GOAL OF THE EXERCISE
Restate, word for word and with no pictures, the stretch of lines in the data below that begins at the line with "Given: Enable the Set permission checkbox" and ends at the line with "Task: Share via Facebook icon", inclusive.

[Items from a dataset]
=== Begin Enclosure ===

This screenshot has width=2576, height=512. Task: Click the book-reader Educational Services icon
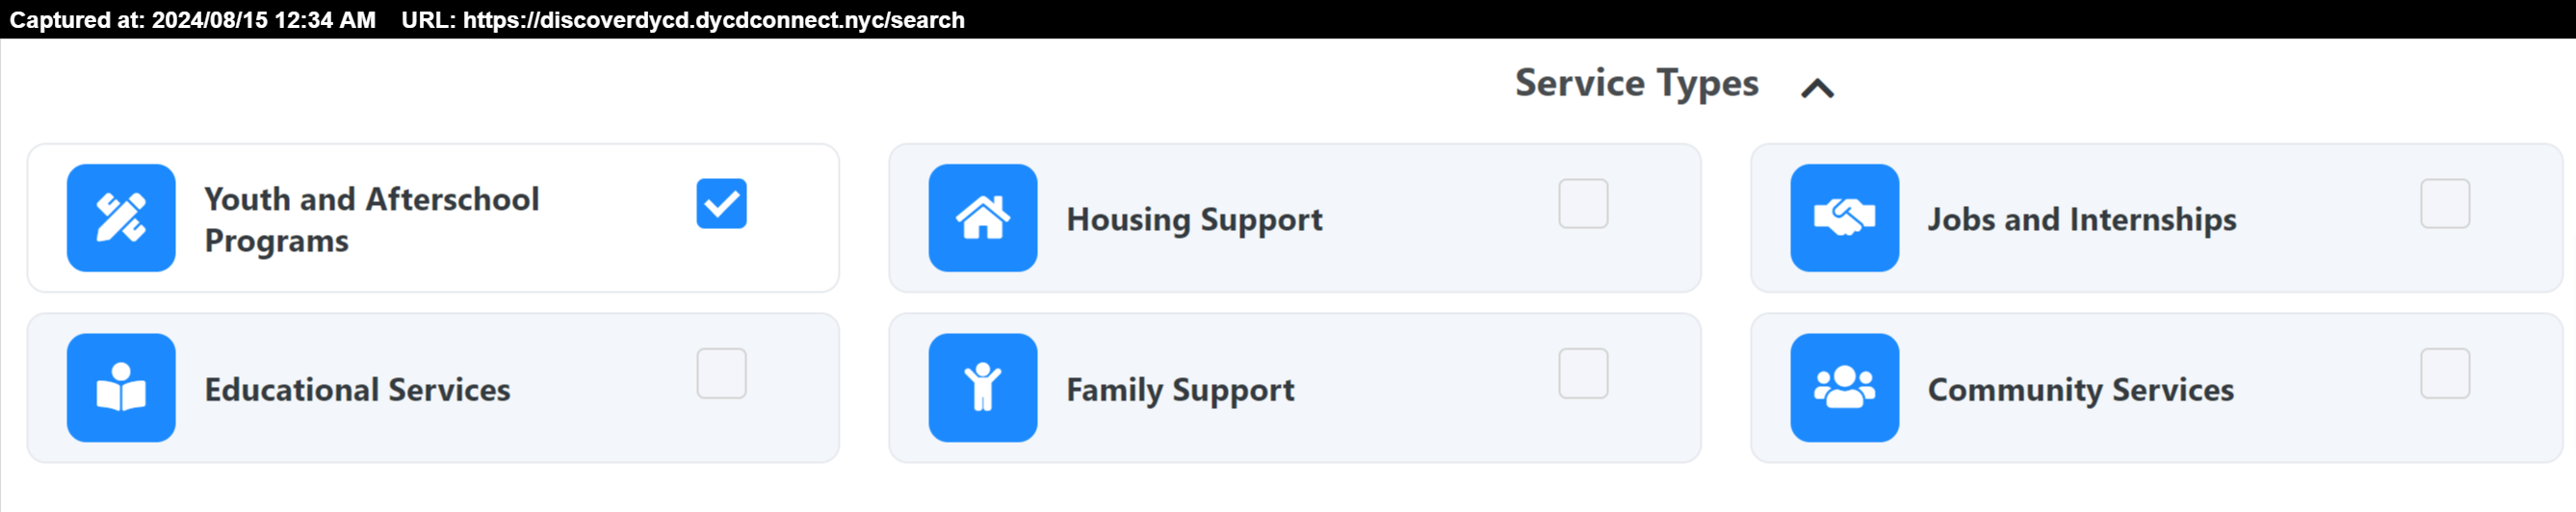pos(121,388)
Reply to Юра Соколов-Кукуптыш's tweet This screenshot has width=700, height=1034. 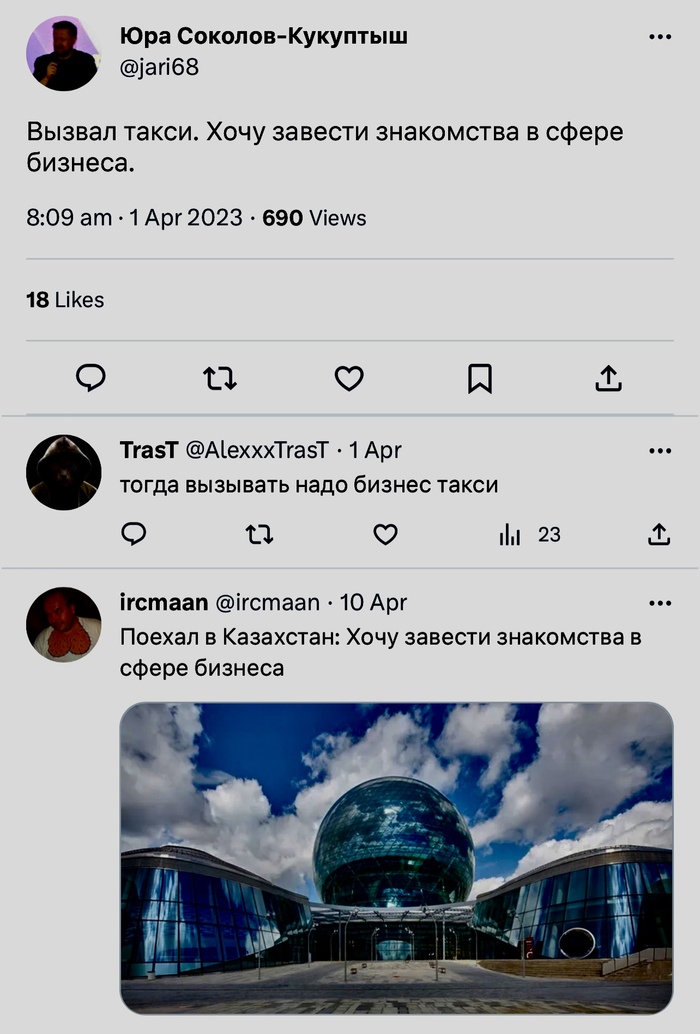(x=91, y=378)
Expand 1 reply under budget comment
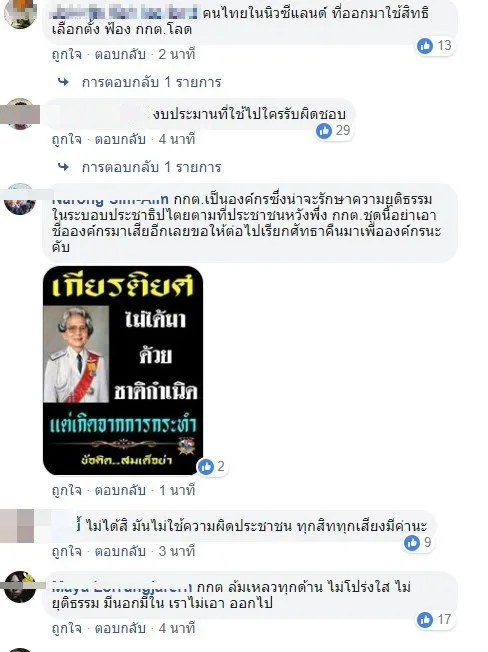488x652 pixels. pos(151,167)
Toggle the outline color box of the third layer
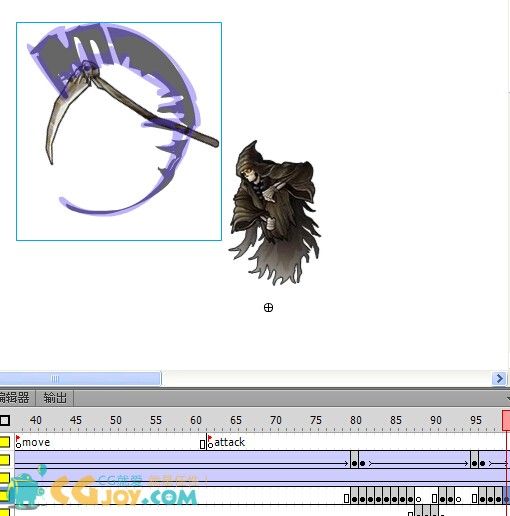 tap(5, 477)
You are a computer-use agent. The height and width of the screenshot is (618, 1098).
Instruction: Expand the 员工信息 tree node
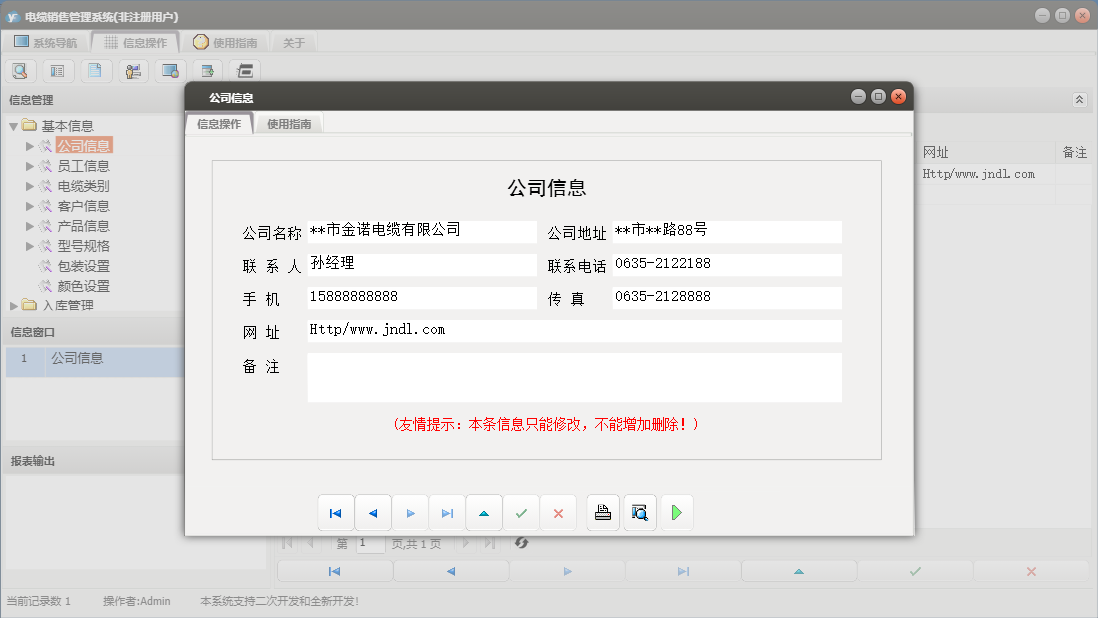click(30, 165)
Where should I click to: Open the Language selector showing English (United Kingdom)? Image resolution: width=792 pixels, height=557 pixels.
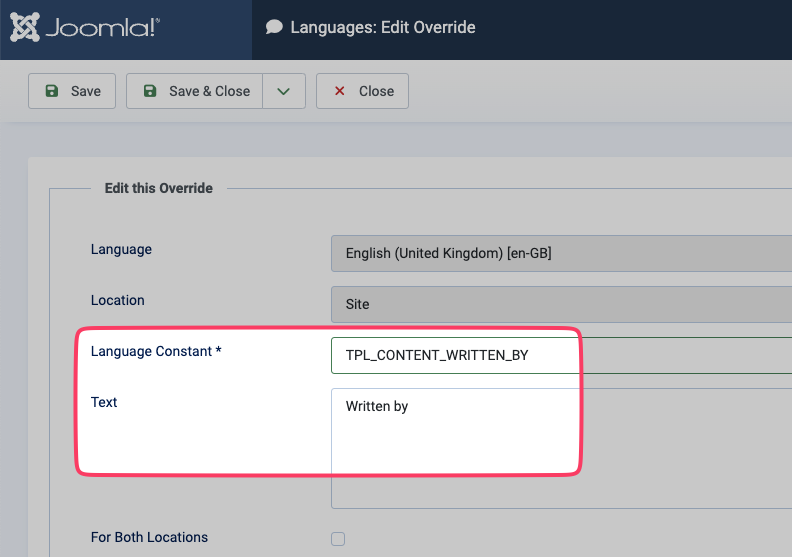pos(560,253)
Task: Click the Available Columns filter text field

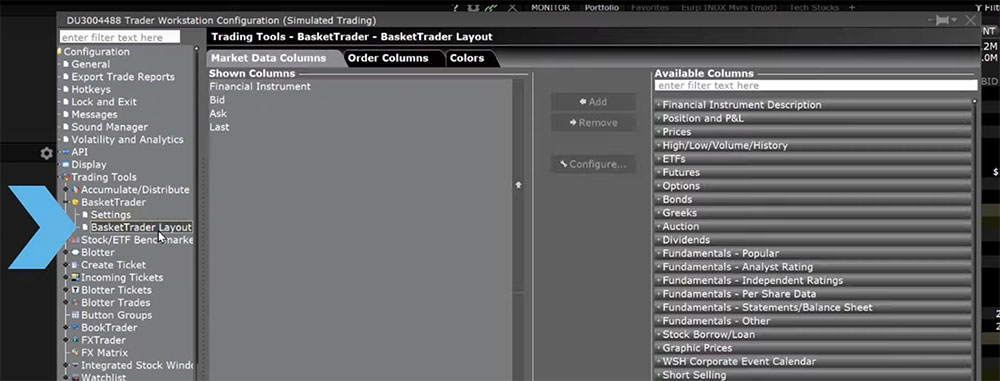Action: click(x=816, y=86)
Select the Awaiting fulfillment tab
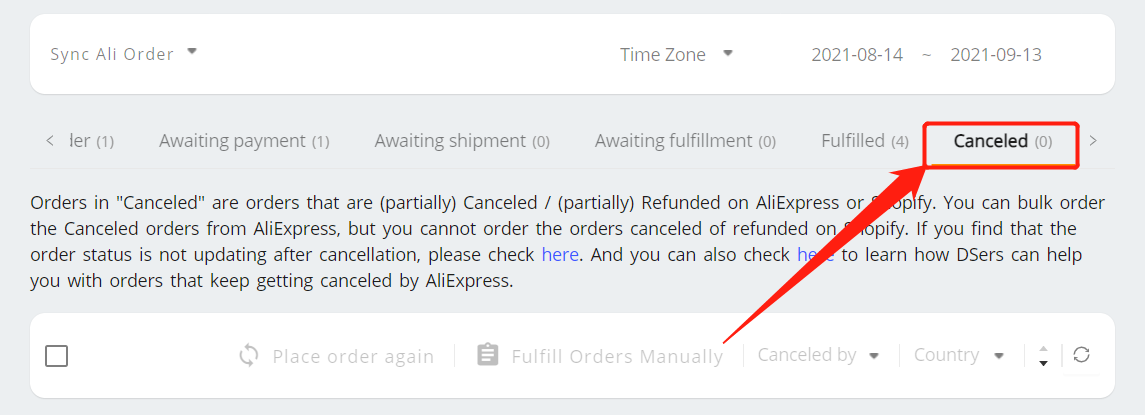This screenshot has width=1145, height=415. (x=685, y=141)
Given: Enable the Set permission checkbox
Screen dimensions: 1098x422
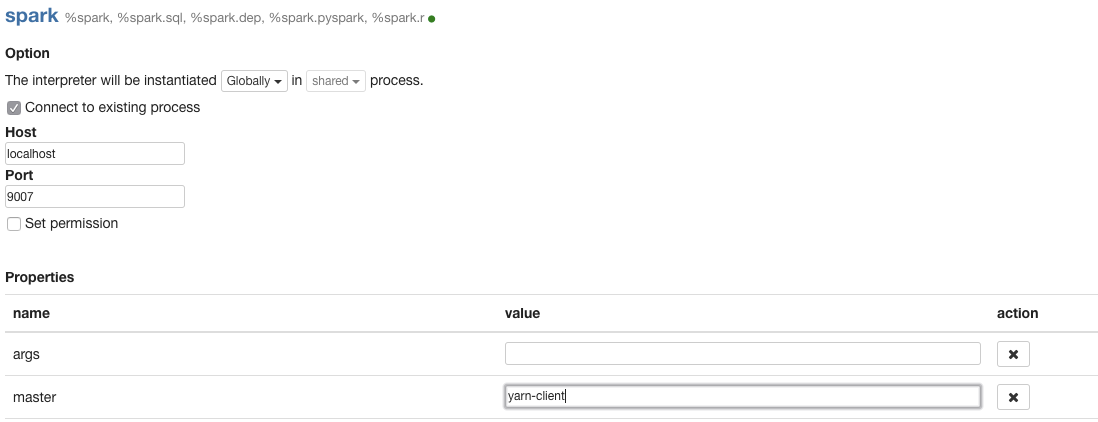Looking at the screenshot, I should pos(14,224).
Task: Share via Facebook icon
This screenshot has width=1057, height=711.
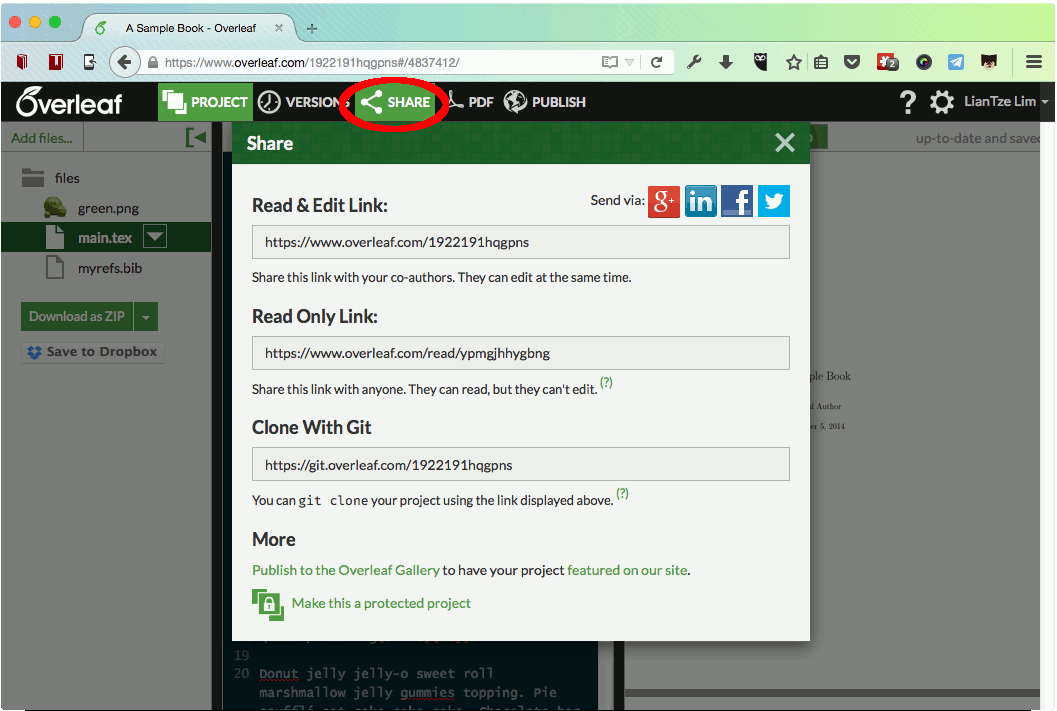Action: coord(737,201)
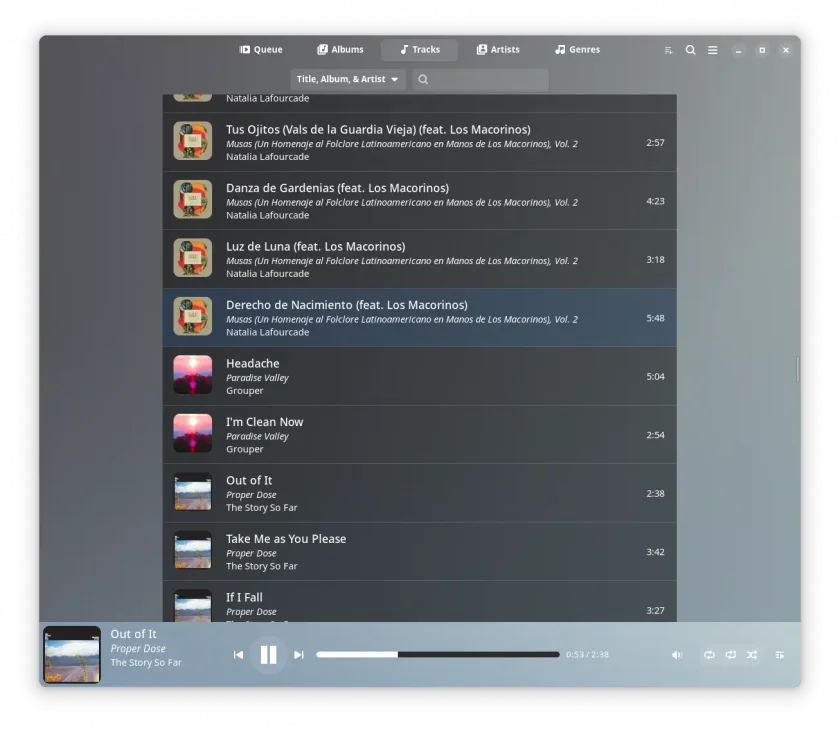Screen dimensions: 840x730
Task: Enable shuffle playback
Action: 752,654
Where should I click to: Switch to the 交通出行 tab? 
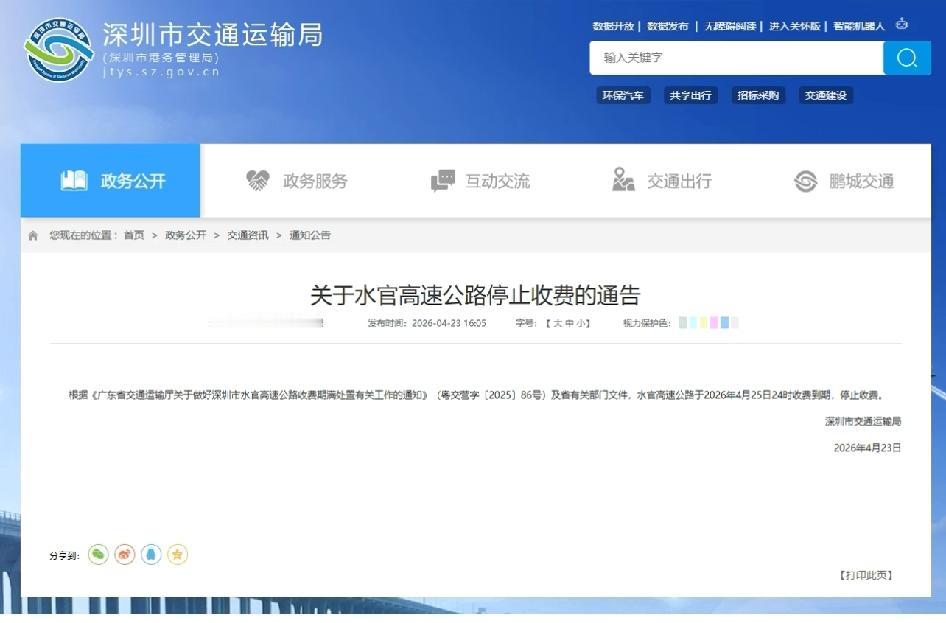click(x=667, y=181)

=== End Enclosure ===

ANSWER SPACE
Given: Enable the Set permission checkbox
Screen dimensions: 1098x422
Looking at the screenshot, I should pos(14,224).
Task: Share via Facebook icon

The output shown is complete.